Data records =
################
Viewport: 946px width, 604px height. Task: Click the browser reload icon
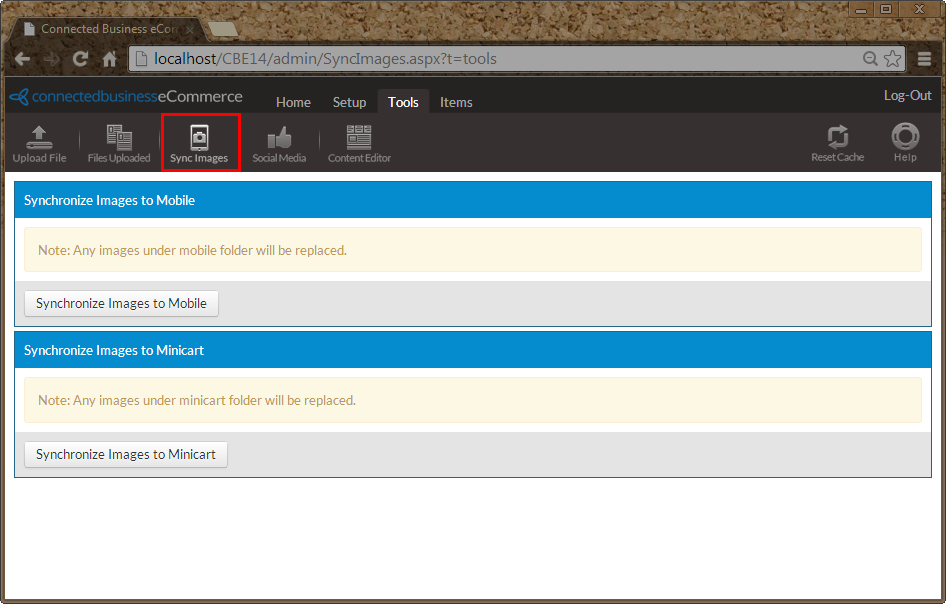pos(80,59)
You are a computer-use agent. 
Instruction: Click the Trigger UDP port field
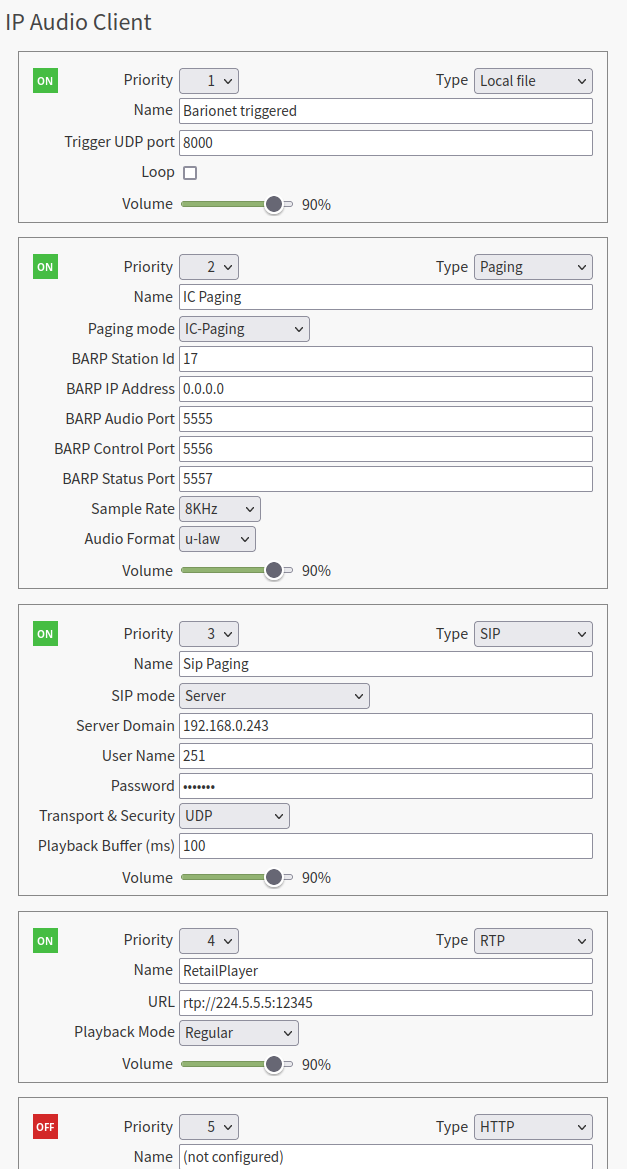386,143
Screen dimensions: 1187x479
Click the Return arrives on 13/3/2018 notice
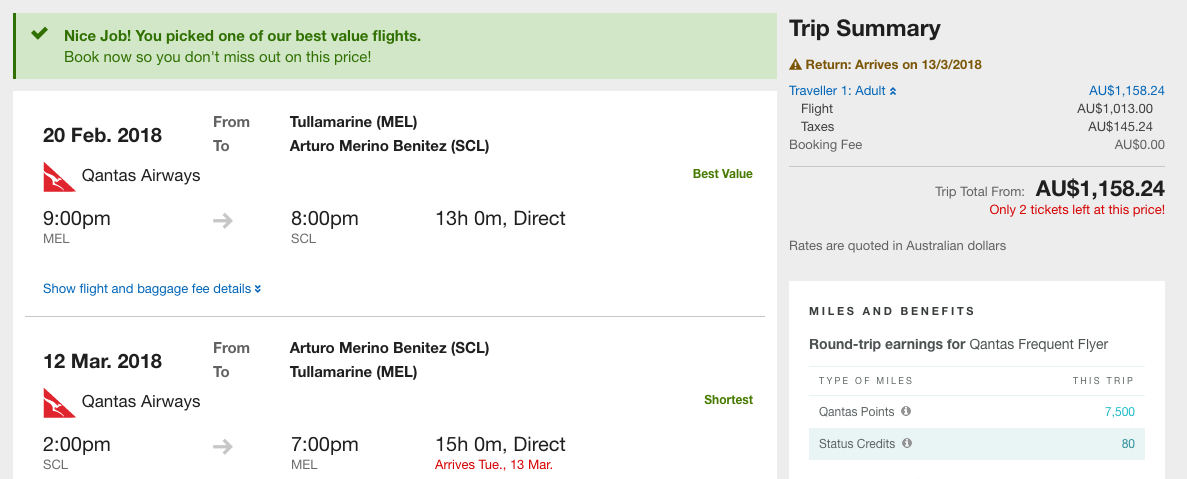[885, 65]
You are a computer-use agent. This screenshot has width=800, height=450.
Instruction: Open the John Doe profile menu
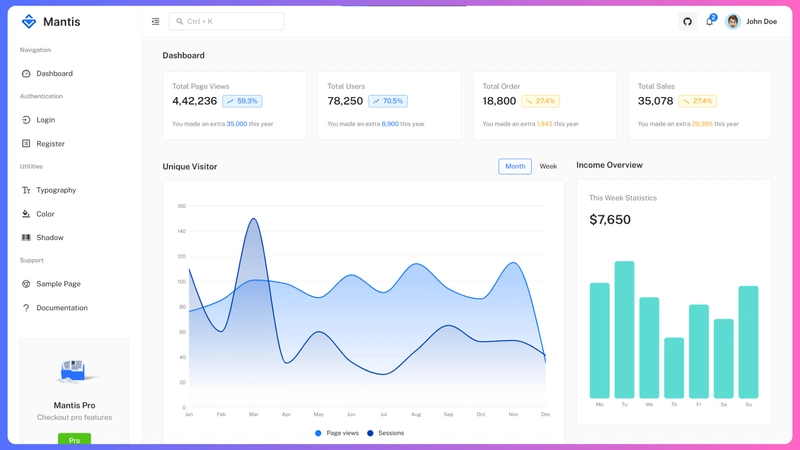761,21
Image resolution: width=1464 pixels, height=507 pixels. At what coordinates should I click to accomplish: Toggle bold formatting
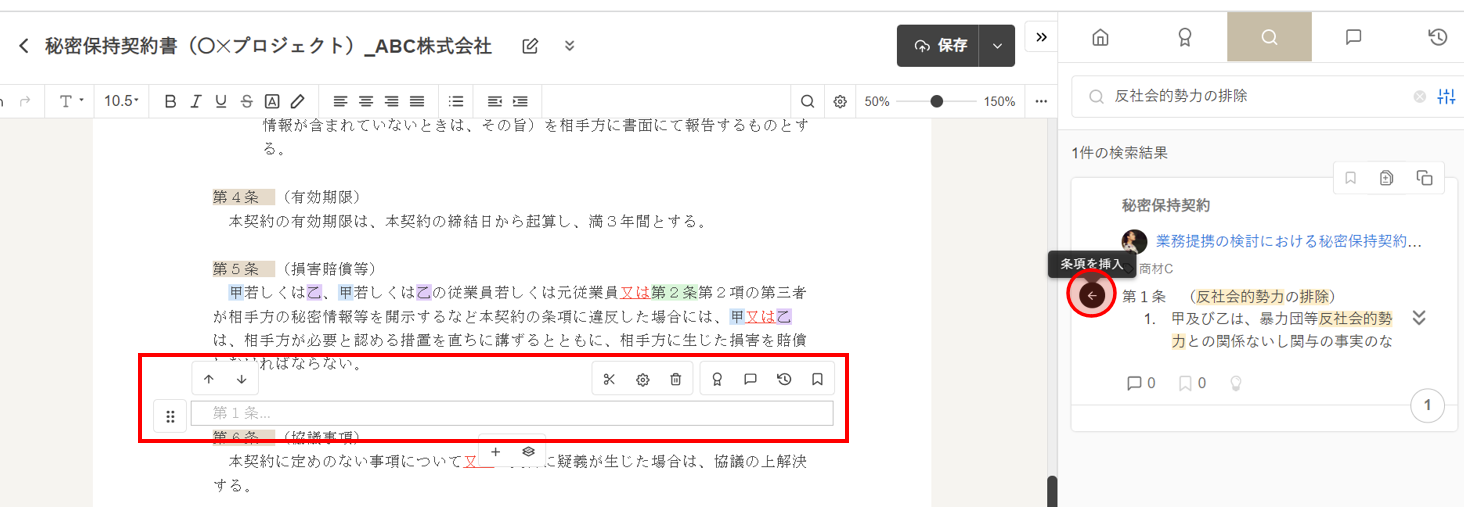(170, 101)
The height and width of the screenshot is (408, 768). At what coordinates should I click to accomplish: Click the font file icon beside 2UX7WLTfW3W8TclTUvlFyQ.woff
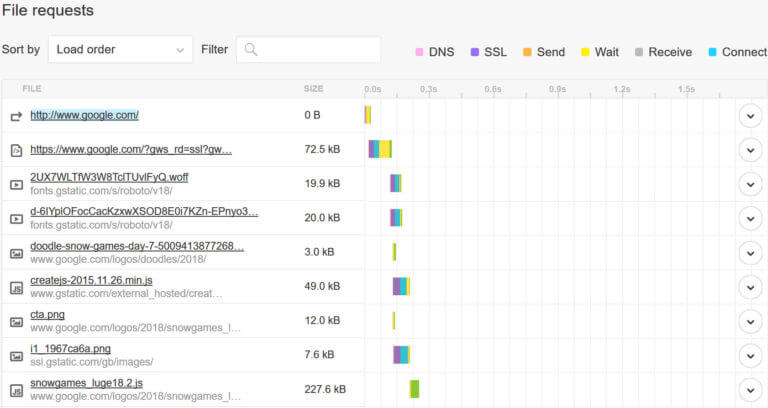(16, 185)
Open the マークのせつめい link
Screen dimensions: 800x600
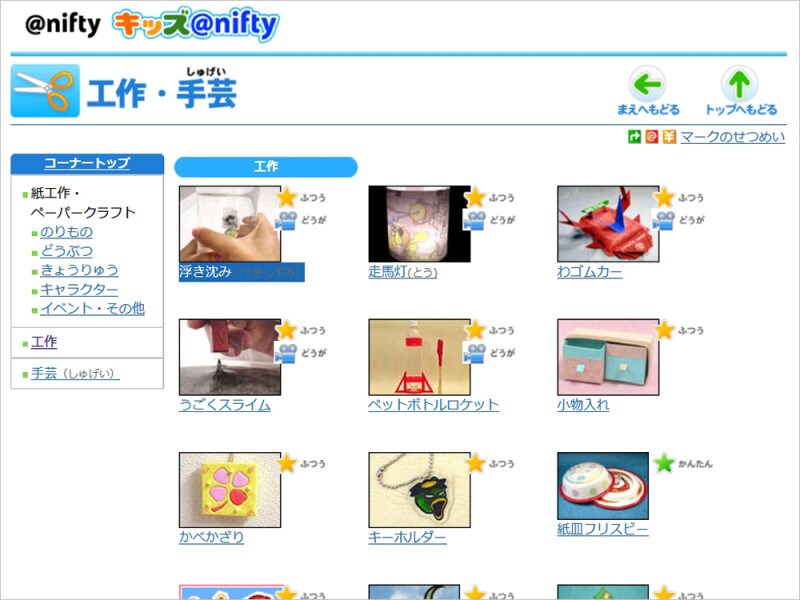(733, 137)
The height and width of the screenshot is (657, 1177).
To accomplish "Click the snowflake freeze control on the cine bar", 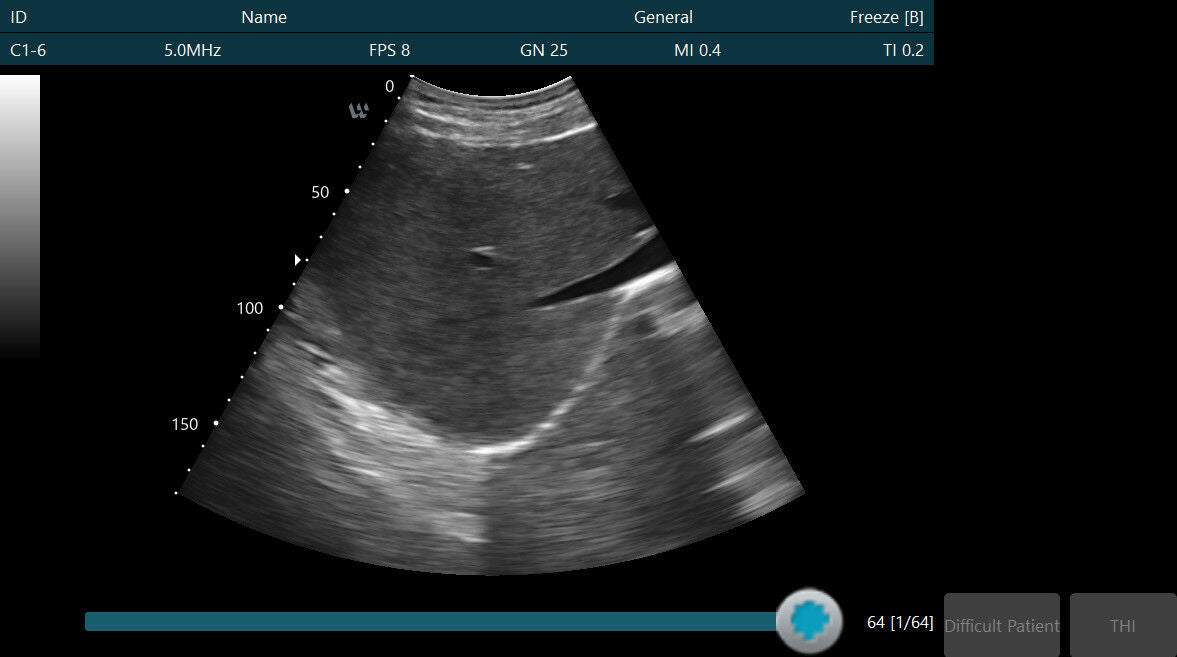I will pyautogui.click(x=809, y=620).
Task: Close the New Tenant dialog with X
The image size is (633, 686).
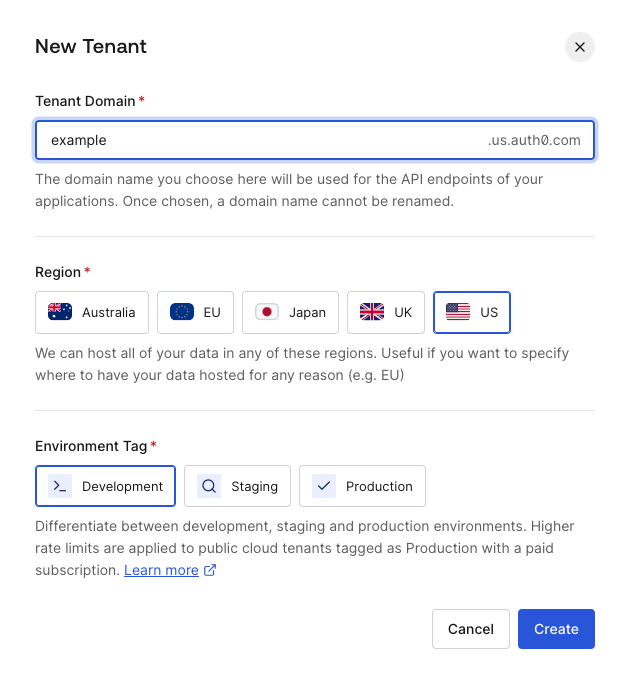Action: click(x=580, y=47)
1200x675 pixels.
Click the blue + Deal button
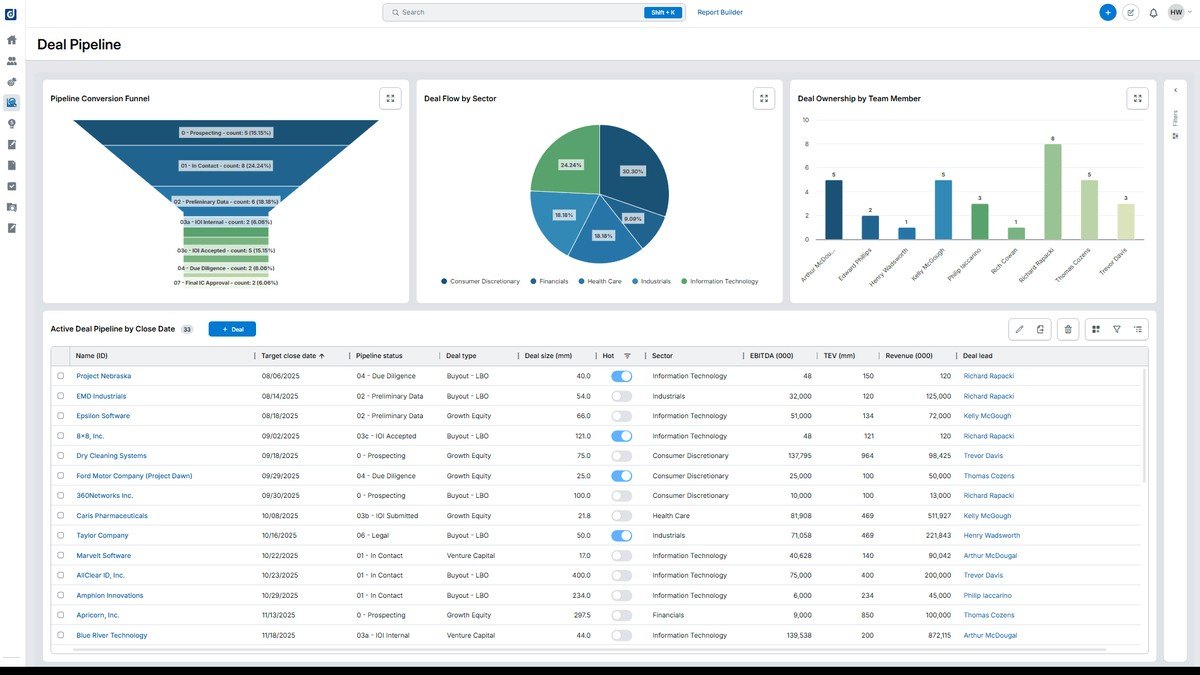232,329
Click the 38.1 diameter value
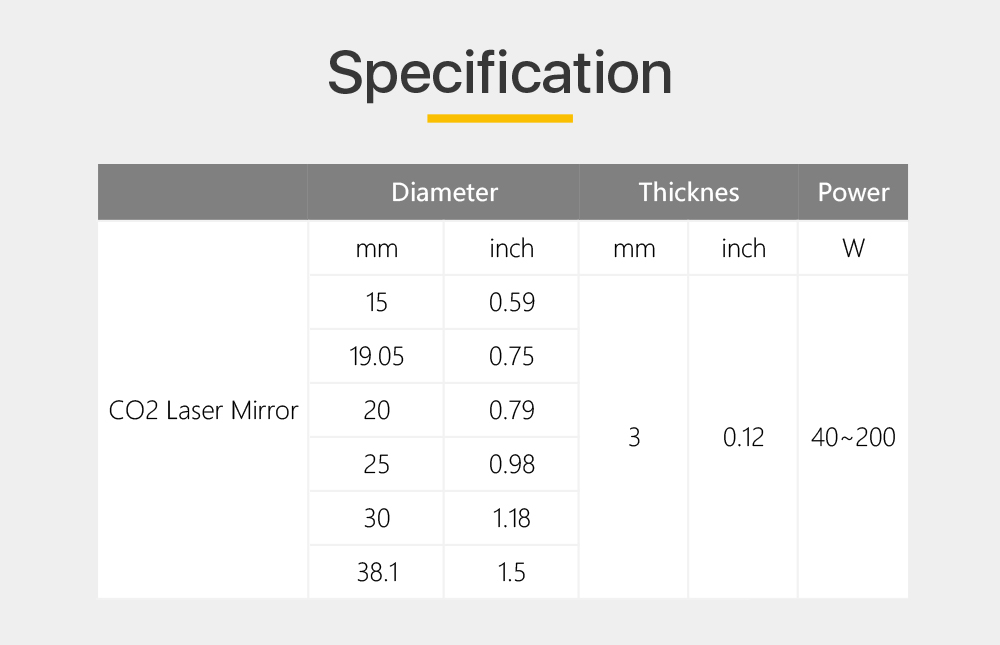1000x645 pixels. click(x=376, y=572)
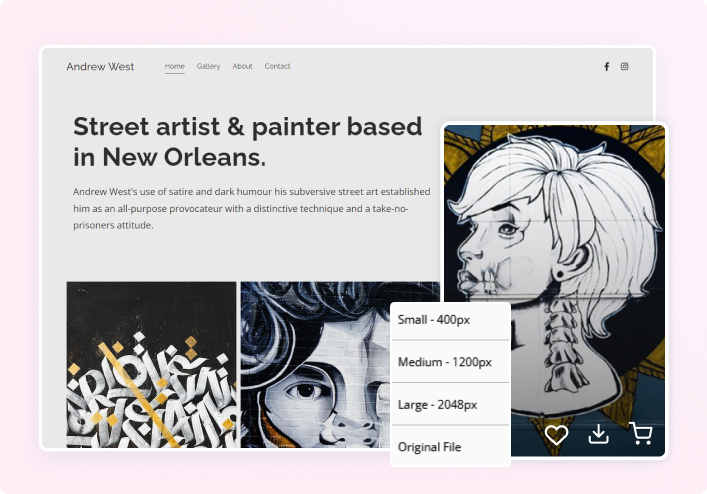Open the Gallery page from navigation

coord(208,67)

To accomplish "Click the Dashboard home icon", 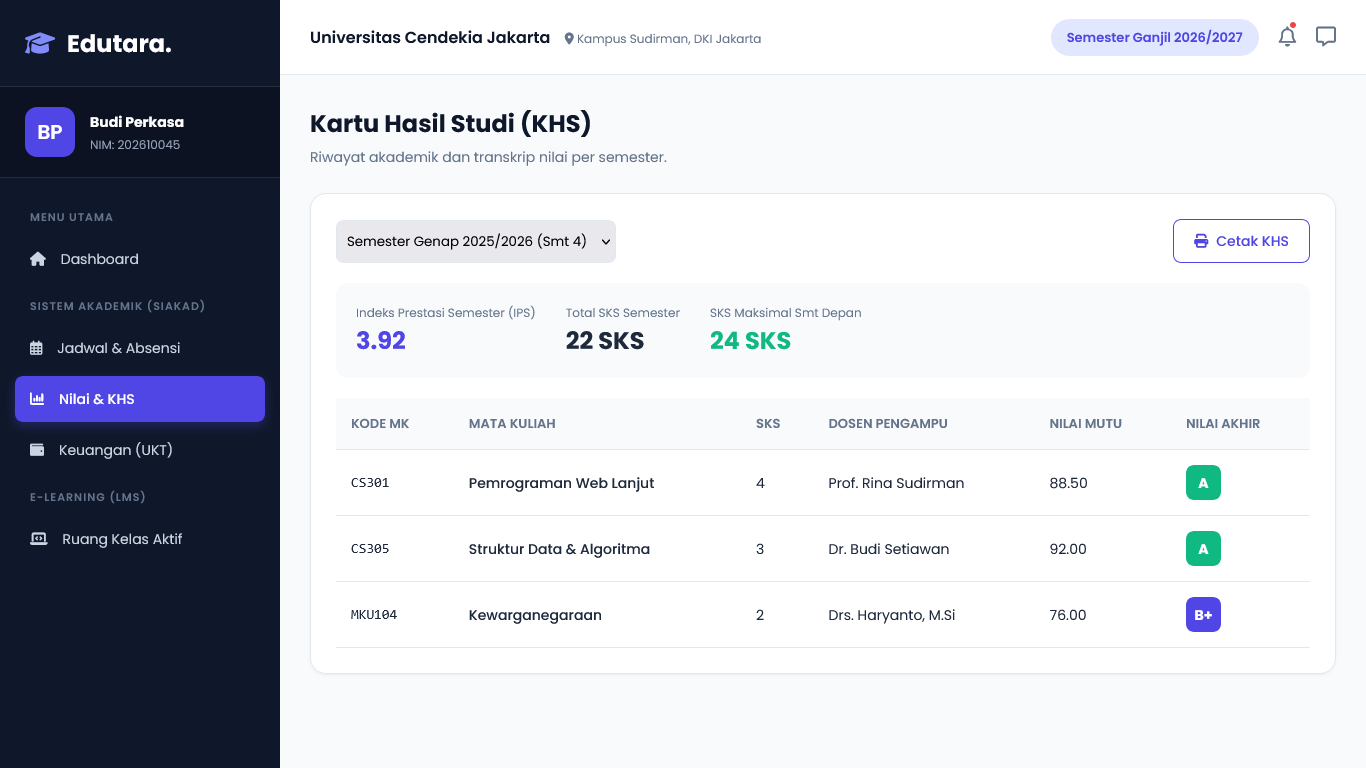I will tap(38, 259).
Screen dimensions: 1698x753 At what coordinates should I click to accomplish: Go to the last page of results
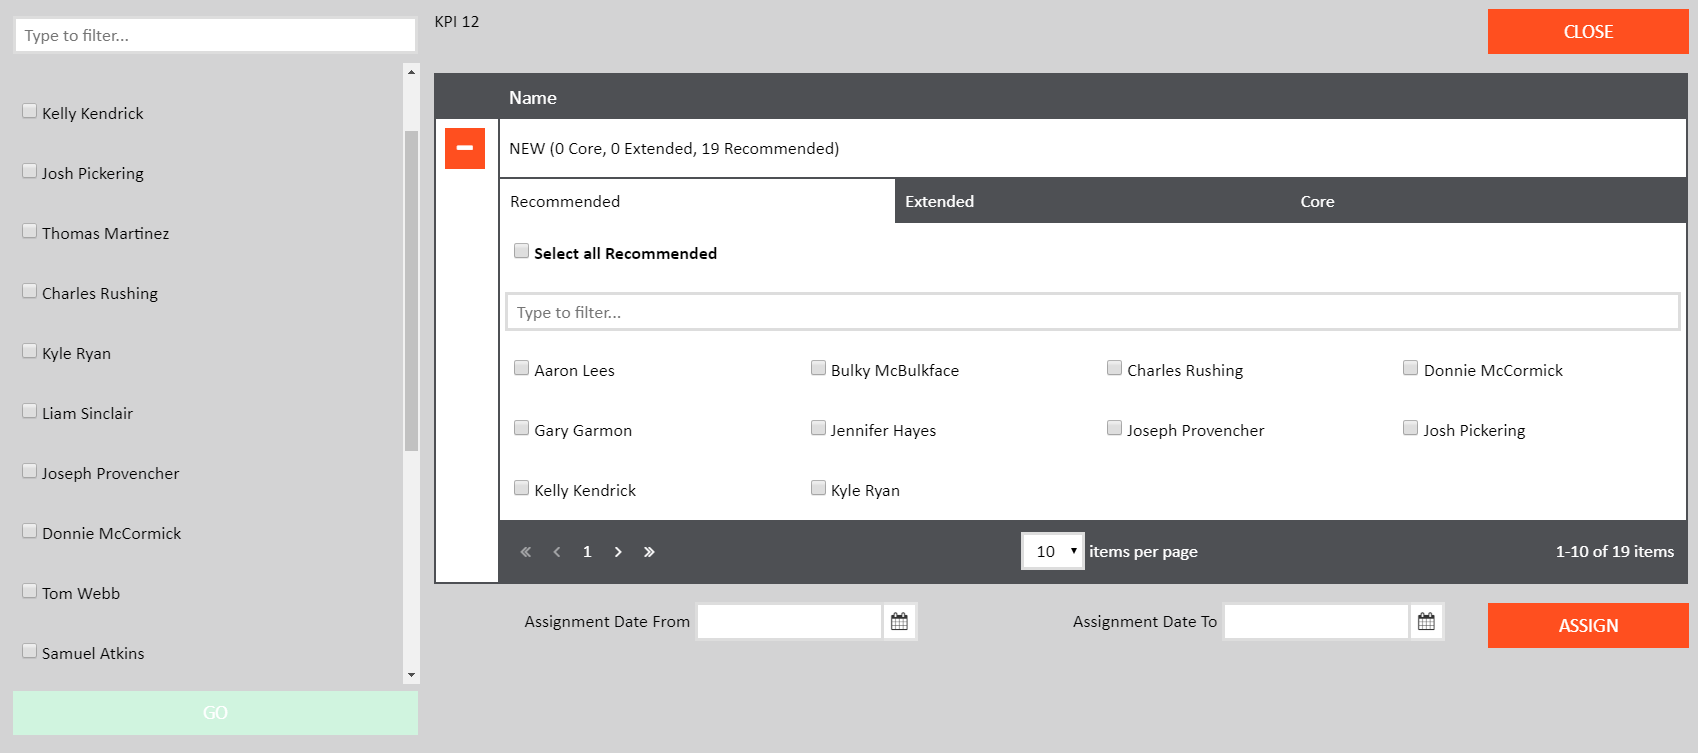[x=649, y=552]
################
AIM OF THE EXERCISE =
Going through the entries above, show each line that contains "computer".

COMPLETED TASK =
You are a computer-use agent. 
You are a computer-use agent. This screenshot has width=800, height=450.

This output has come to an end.